**Work to be completed**
For this exercise, copy each line of the records that contains the word "Given".

(Items listed in a dataset)
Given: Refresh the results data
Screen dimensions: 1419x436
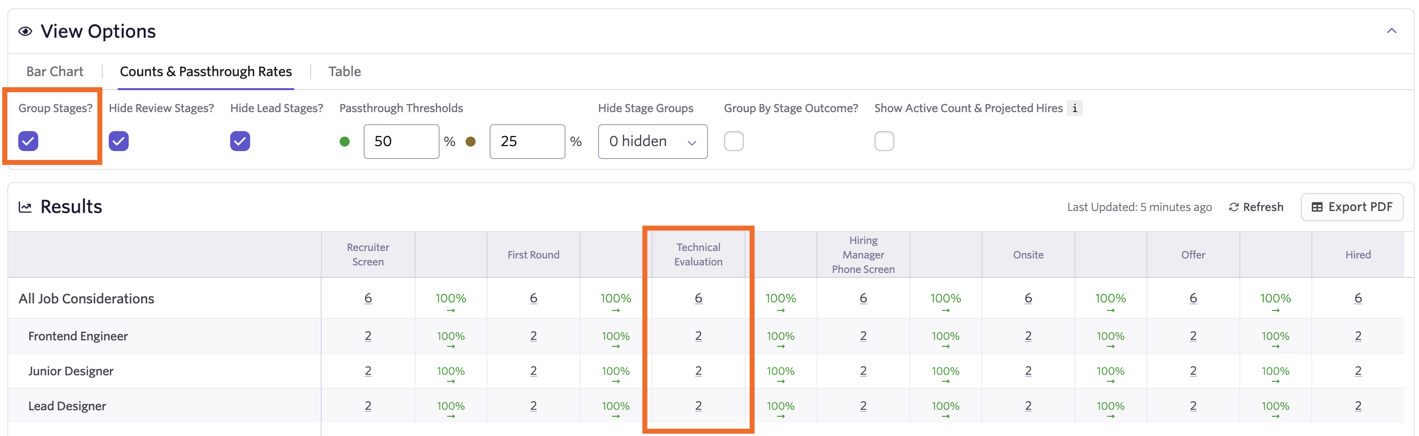Looking at the screenshot, I should click(x=1256, y=207).
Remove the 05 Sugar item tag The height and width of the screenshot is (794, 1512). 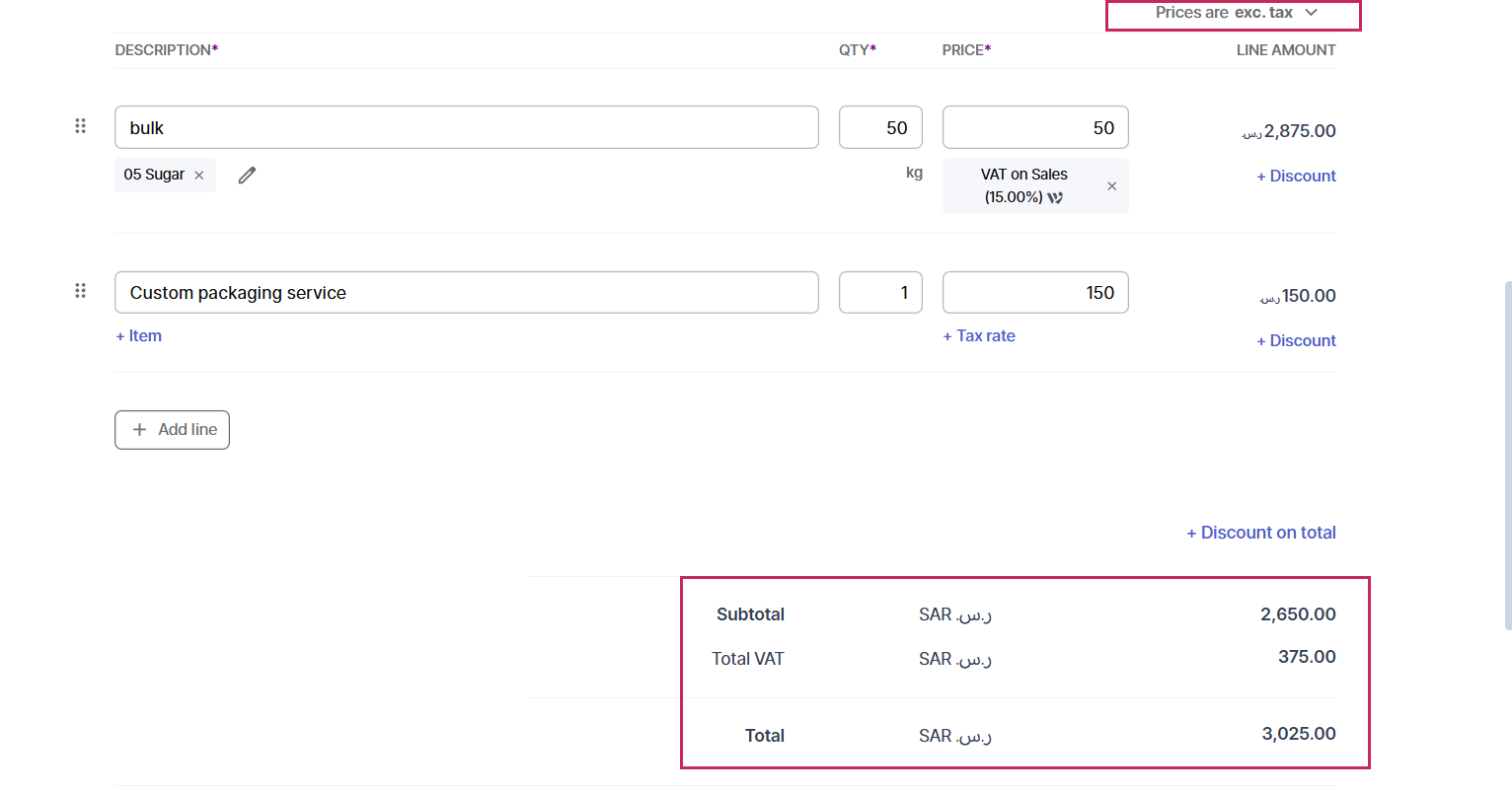[x=199, y=176]
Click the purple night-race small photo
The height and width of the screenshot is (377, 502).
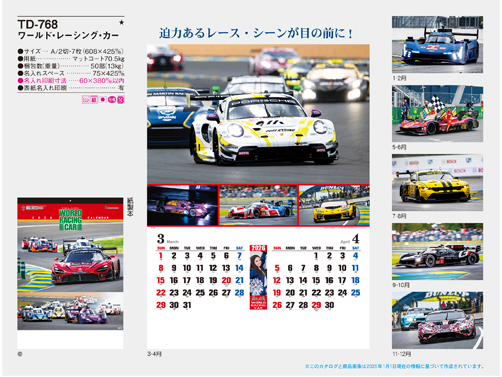[x=183, y=205]
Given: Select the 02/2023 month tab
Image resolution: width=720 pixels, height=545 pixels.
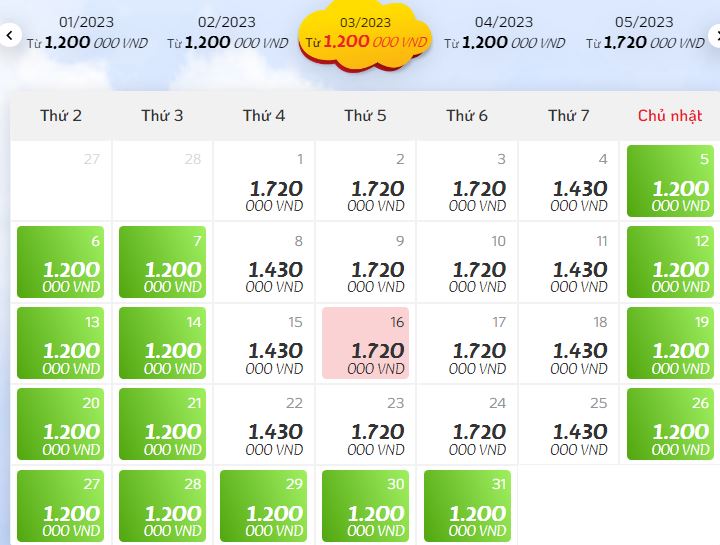Looking at the screenshot, I should 227,33.
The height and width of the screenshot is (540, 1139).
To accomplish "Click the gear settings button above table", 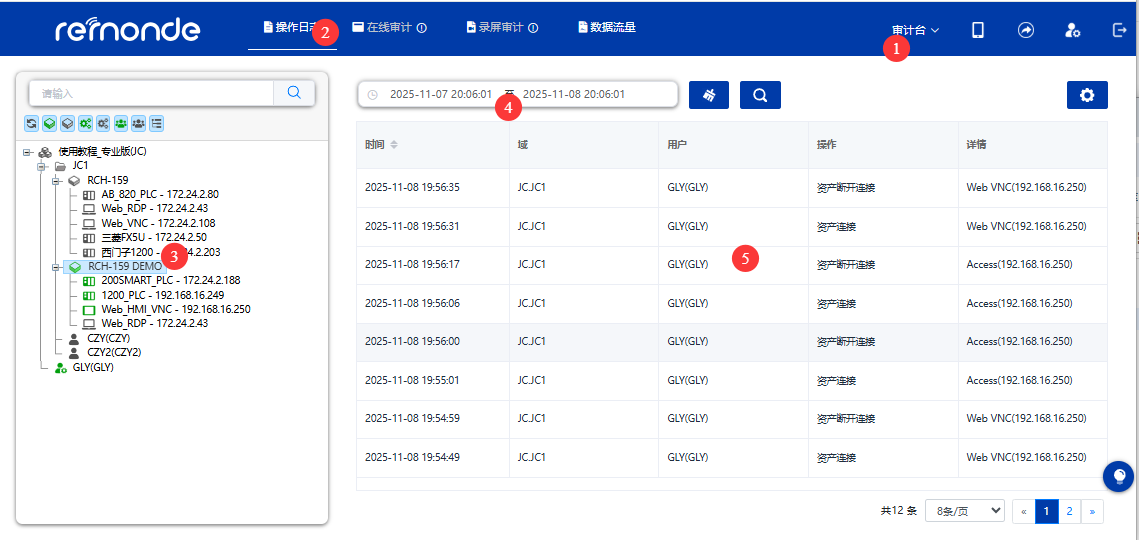I will [x=1087, y=95].
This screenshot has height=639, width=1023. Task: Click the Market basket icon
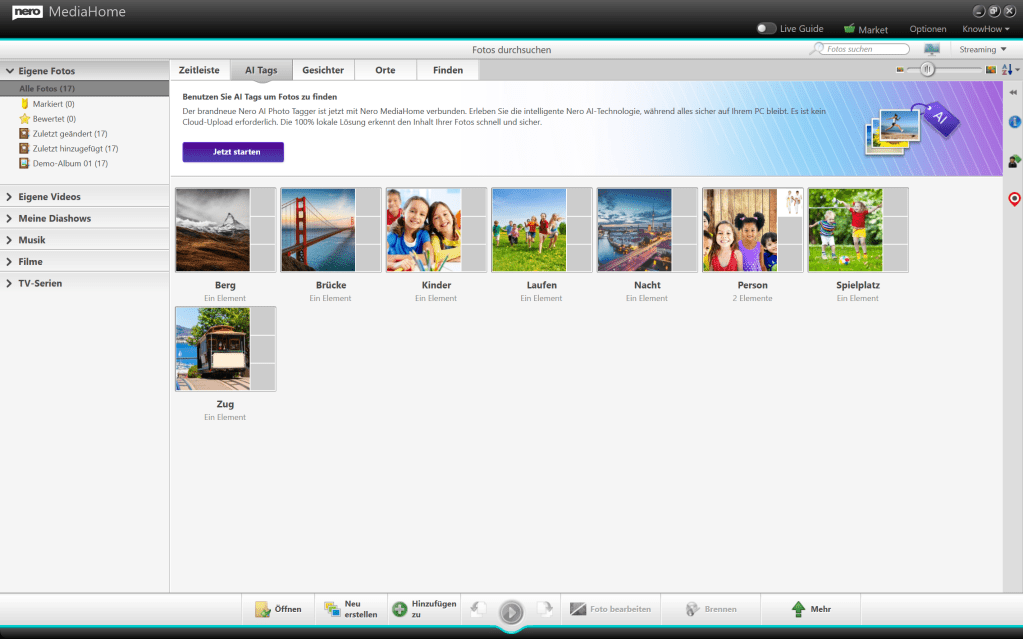click(x=850, y=29)
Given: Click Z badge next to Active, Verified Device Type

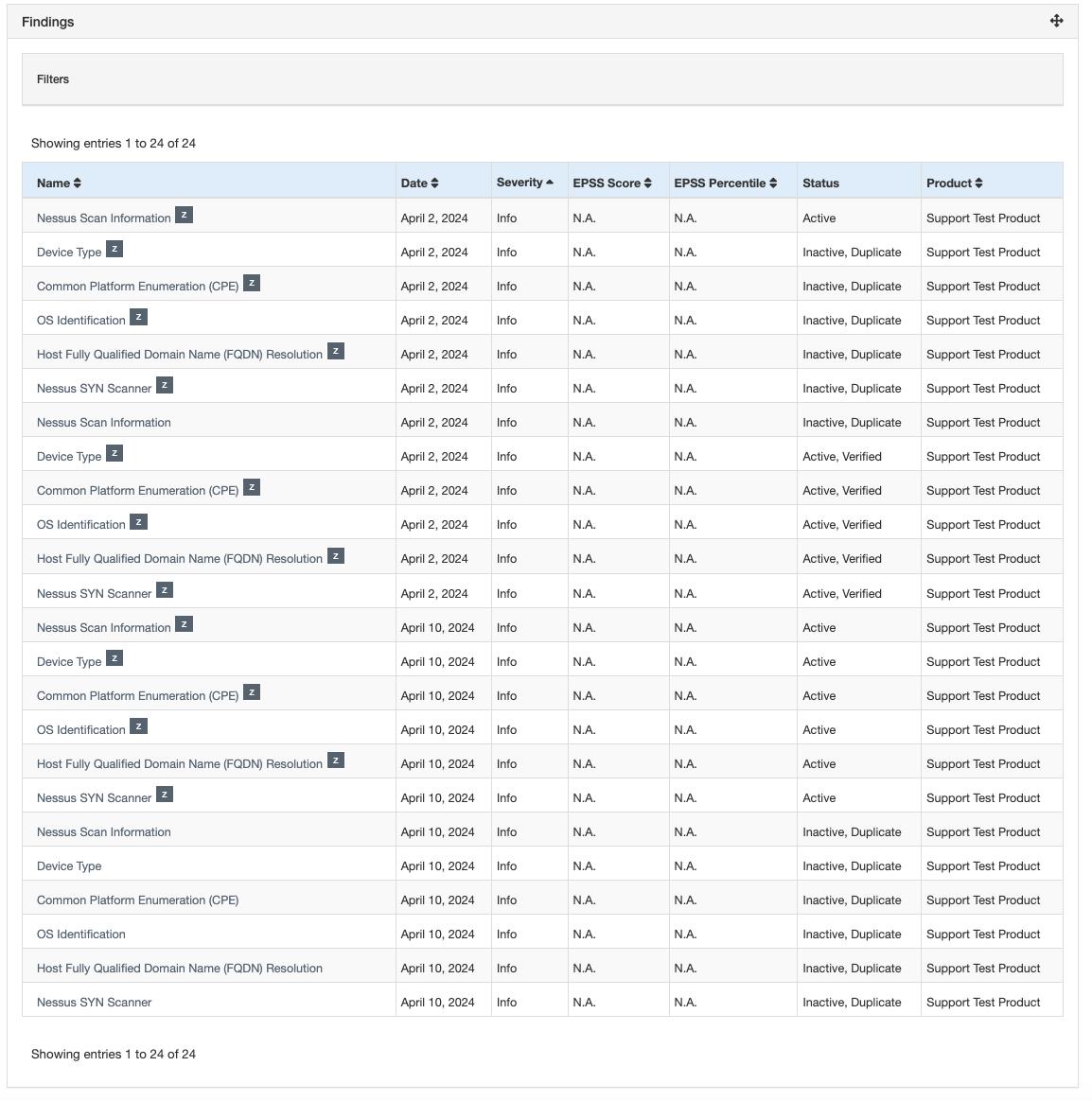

**Result of the task**
Given: Refresh the results data
Given: Select the 02/2023 month tab
Given: Click Z badge next to Active, Verified Device Type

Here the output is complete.